Questo dato si incrocia, confermandolo, con l’esito maggiore delle analisi del voto presidenziale: l’enorme astensione di classe. Già nel 2012 i meno scolarizzati e più poveri, la base elettorale del partito Democratico, non erano andati a votare, si può dire, in massa. L’astensione era stata amplissima: del 78 per cento tra chi aveva solo la scuola dell’obbligo, e del 68 per cento tra chi aveva fatto gli studi superiori ma non aveva un diploma. Scendeva al 51 per cento tra i diplomati, al 38 per cento fra gli universitari non laureati, e al 28 tra i laureati. A novembre i votanti sono aumentati rispetto al 2012, di 3,6 milioni. Ma gli astenuti tra i non laureati sono aumentati di sette milioni.
Trump ha anche raddoppiato il voto nero rispetto ai candidati repubblicani che lo hanno preceduto: 1,3 milioni. John McCain nel 2008 era arrivato a 700 mila, Mit Romney a un milione nel 2012. E ha accresciutoa la audience tra gli ispanici, dai 3,5 mlioni per Romney nel 2012 a 4,2 milioni. La penetrazione del partito Repubblicano nell’elettorato afroamericano è una novità. In parallelo con la crescita del reddito nella comunità nera: su un totale 16,5 milioni di famiglie nere, si calcola che un settimo ha un reddito familiare superiore ai 100 mila dollari annui, 2,4 milioni di famiglie – un reddito superiore, cioè, a quello di 72 milioni di famiglie bianche. Cifre analoghe, da più tempo, per gli ispanici: 2,8 milioni di famiglia hanno un reddito annuo superiore ai 100 mila dollari. La polarizzazione del voto segue più il reddito che la questione etnica.

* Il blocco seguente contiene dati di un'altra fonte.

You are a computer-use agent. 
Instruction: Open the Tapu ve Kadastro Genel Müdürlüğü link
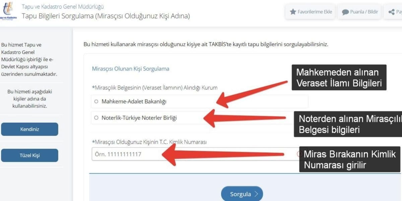coord(63,6)
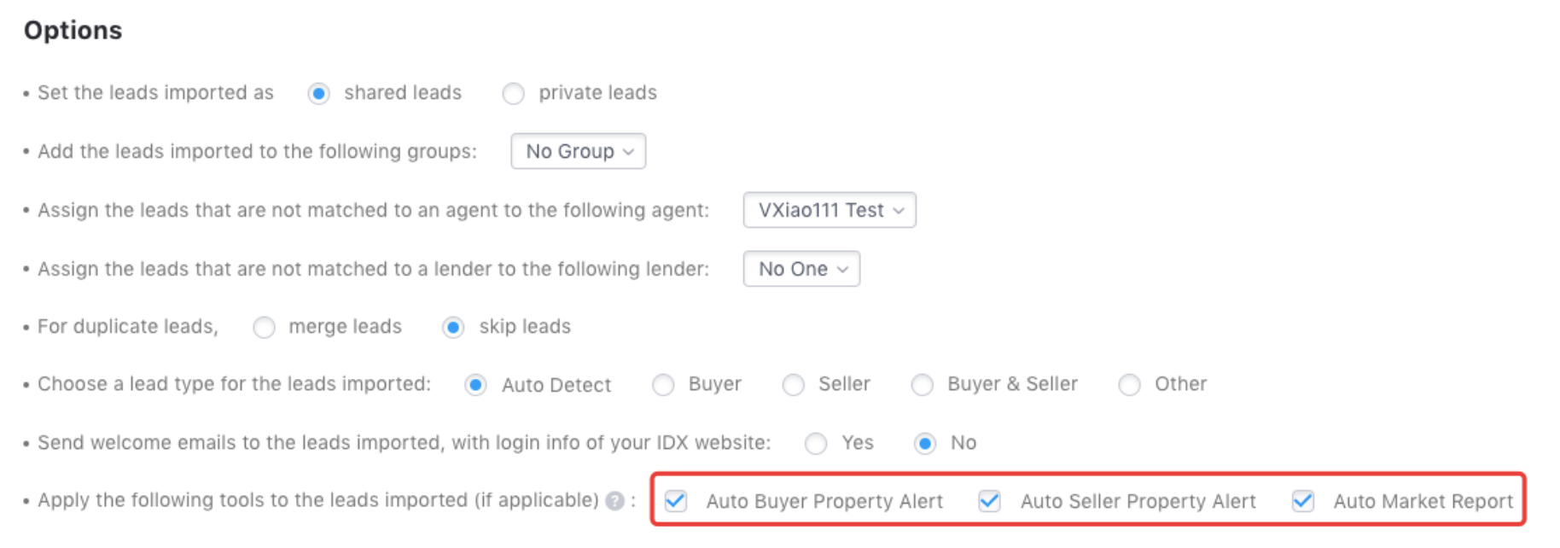Image resolution: width=1560 pixels, height=548 pixels.
Task: Select Other as the lead type
Action: click(1130, 385)
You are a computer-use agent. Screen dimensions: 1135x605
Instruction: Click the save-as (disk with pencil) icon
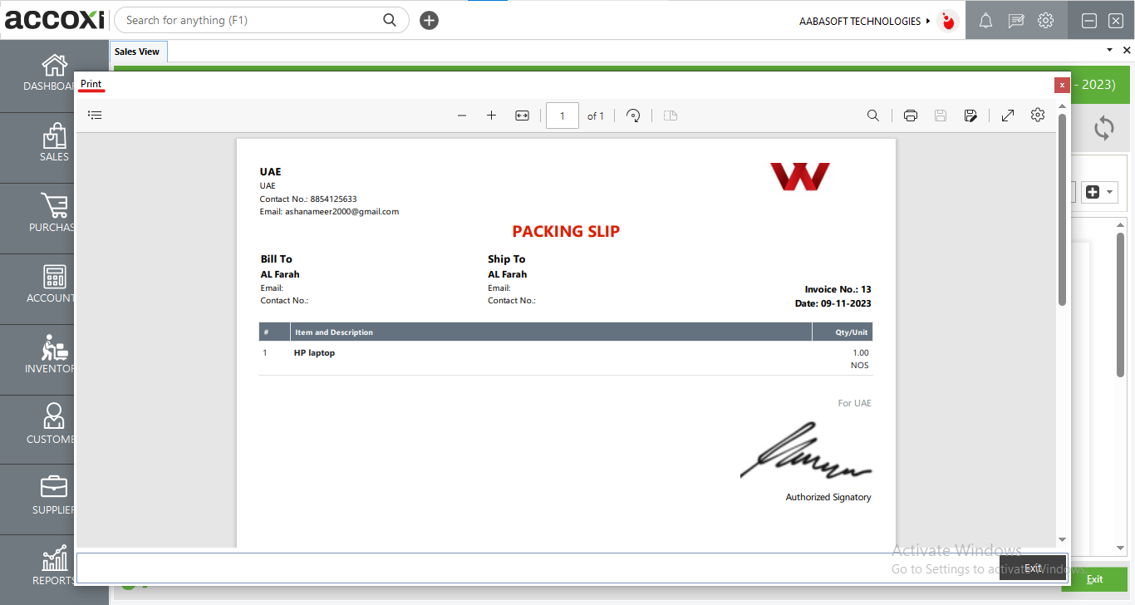970,116
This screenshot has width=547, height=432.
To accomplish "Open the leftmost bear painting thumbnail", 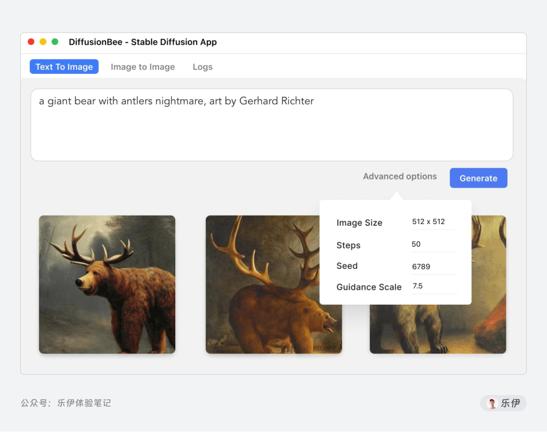I will (x=107, y=284).
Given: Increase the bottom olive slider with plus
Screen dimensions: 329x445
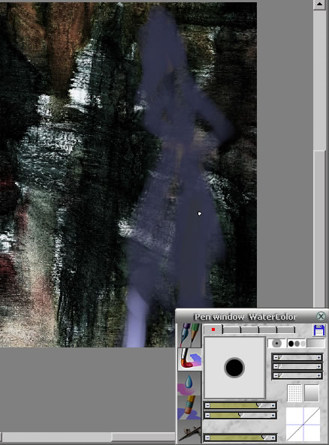Looking at the screenshot, I should tap(273, 437).
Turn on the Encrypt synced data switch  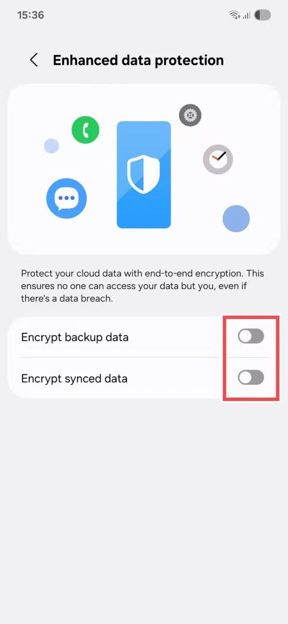click(251, 377)
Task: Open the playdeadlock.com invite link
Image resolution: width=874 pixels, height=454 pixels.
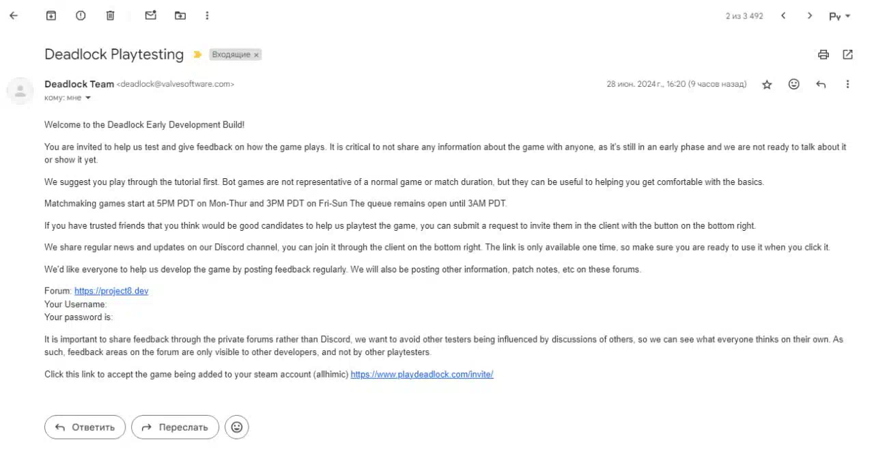Action: (422, 374)
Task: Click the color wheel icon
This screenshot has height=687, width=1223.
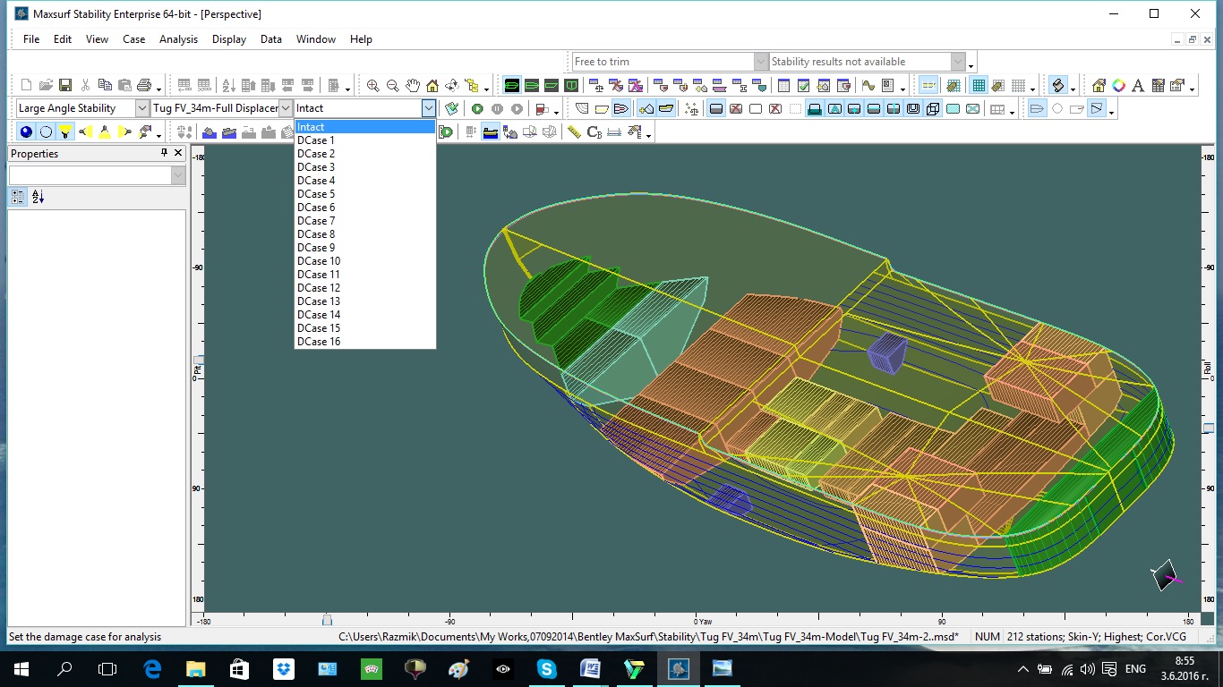Action: 1119,86
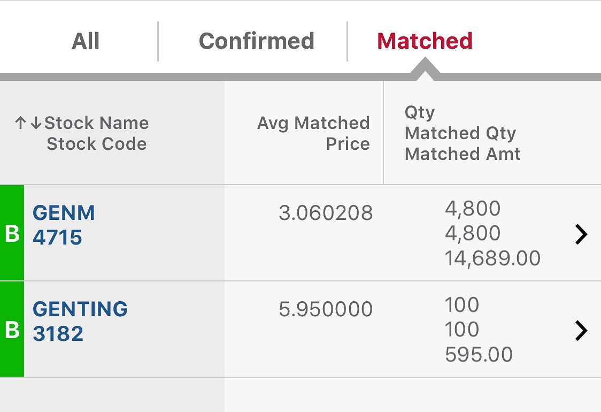Sort ascending with the up arrow icon
Viewport: 601px width, 412px height.
20,123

Velo – Quello islamico urta la sensibilità democratica e di genere, essendo imposto dall’uomo alla donna (molte donne, anche non islamiche, obietterebbero, ma non è questo il punto).. Di più urta una sensibilità estetica e una tradizione consolidata che fa del viso la parte per il tutto dell’essere umano – l’esito dell’incesso verticale, la costruzione più ardua forse della storia. Del corpo e della personalità – dello spirito. Immortalato per questo in poemi, trattati e figurazioni, sguardi e modi espressivi, ritratti e autoritratti, e fin nel linguaggio politico – il “capo”.
L’islam in questo non discrimina, essendo iconoclasta di base. Ma di fatto, per le strade, fa un’eccezione per gli uomini.